The testimony of the arrangement made with Alexander was not hearsay. The arrangement was an essential and relevant element in the case. The testimony was admissible.
"The theory of the hearsay rule is that, when a human utterance is offered as evidence of the truth of the fact asserted in it, the credit of the assertor becomes the basis of our inference, and therefore the assertion can be received only when made upon the stand, subject to the test of cross-examination. If, therefore, an extrajudicial utterance is offered, not as an assertion to evidence the matter asserted, but without reference to the truth of the matter asserted, the hearsay rule does not apply. The utterance is then merely not obnoxious to that rule. It may or may not be received, according as it has any relevancy in the case; but if it is not received, this is in no way due to the hearsay rule." 6 Wigmore on Evidence (3d ed), pp 177, 178.
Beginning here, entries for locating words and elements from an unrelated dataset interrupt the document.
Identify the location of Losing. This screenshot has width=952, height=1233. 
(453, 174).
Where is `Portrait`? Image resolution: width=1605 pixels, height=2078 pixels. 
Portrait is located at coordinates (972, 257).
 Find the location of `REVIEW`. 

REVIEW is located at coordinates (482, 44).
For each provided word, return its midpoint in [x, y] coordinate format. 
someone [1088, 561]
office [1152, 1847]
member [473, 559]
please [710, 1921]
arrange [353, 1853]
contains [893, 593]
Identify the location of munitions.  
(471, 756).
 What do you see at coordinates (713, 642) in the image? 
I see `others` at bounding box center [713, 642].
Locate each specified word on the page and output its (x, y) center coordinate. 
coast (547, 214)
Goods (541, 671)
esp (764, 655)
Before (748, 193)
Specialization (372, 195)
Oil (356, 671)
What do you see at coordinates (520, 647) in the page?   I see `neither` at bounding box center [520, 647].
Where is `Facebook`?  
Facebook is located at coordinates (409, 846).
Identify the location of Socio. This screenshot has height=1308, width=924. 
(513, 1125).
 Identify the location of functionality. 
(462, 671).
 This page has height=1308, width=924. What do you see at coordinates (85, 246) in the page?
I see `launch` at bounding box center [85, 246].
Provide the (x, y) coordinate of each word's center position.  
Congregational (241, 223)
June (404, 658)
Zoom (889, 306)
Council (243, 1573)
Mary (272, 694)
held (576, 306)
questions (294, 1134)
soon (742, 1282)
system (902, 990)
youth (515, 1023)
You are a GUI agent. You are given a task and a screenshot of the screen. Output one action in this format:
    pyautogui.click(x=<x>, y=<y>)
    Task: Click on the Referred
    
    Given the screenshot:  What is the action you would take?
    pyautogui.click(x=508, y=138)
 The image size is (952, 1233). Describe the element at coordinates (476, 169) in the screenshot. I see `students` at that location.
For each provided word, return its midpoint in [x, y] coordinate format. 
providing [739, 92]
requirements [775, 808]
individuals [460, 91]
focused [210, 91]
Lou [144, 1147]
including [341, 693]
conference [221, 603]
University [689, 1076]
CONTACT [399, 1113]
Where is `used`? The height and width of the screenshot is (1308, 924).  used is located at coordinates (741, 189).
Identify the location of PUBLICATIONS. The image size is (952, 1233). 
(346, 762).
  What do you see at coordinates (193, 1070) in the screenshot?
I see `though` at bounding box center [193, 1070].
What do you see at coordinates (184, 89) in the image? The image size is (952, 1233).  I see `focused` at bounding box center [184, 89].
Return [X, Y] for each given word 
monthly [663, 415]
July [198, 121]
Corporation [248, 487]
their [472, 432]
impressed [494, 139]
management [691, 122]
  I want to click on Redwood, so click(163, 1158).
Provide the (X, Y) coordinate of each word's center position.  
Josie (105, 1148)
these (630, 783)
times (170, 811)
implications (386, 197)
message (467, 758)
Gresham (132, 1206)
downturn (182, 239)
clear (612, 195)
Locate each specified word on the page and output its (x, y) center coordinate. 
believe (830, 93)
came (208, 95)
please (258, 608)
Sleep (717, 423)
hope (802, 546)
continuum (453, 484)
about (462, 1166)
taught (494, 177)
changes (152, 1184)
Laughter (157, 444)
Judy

Inasmuch as the defendant Production Steel Company was required to have the power to the crane turned on only by the supervisor of Jack Frost Electric Company, the decedent's employer, and because this arrangement was made with their employer for the protection of the electricians then working in the building, the duty that the defendants owed to the electricians employed by Jack Frost Electric Company had thus been fulfilled.
We conclude that granting the motions of the defendants for judgment non obstante veredicto was proper under the circumstances of the case. Viewing the testimony in the light most favorable to the plaintiff, there was an absence of proof that the defendants were guilty of any breach of duty or negligence which was a proximate cause of decedent's injury. Consequently, it is not necessary to discuss the additional ground on which the defendants deny liability, namely, that plaintiff's decedent was guilty of contributory negligence. Nor do we find any proof to justify plaintiff's claim of gross or subsequent negligence.
CARR, C.J., and BUTZEL, SMITH, SHARPE, REID, DETHMERS, and KELLY, JJ., concurred.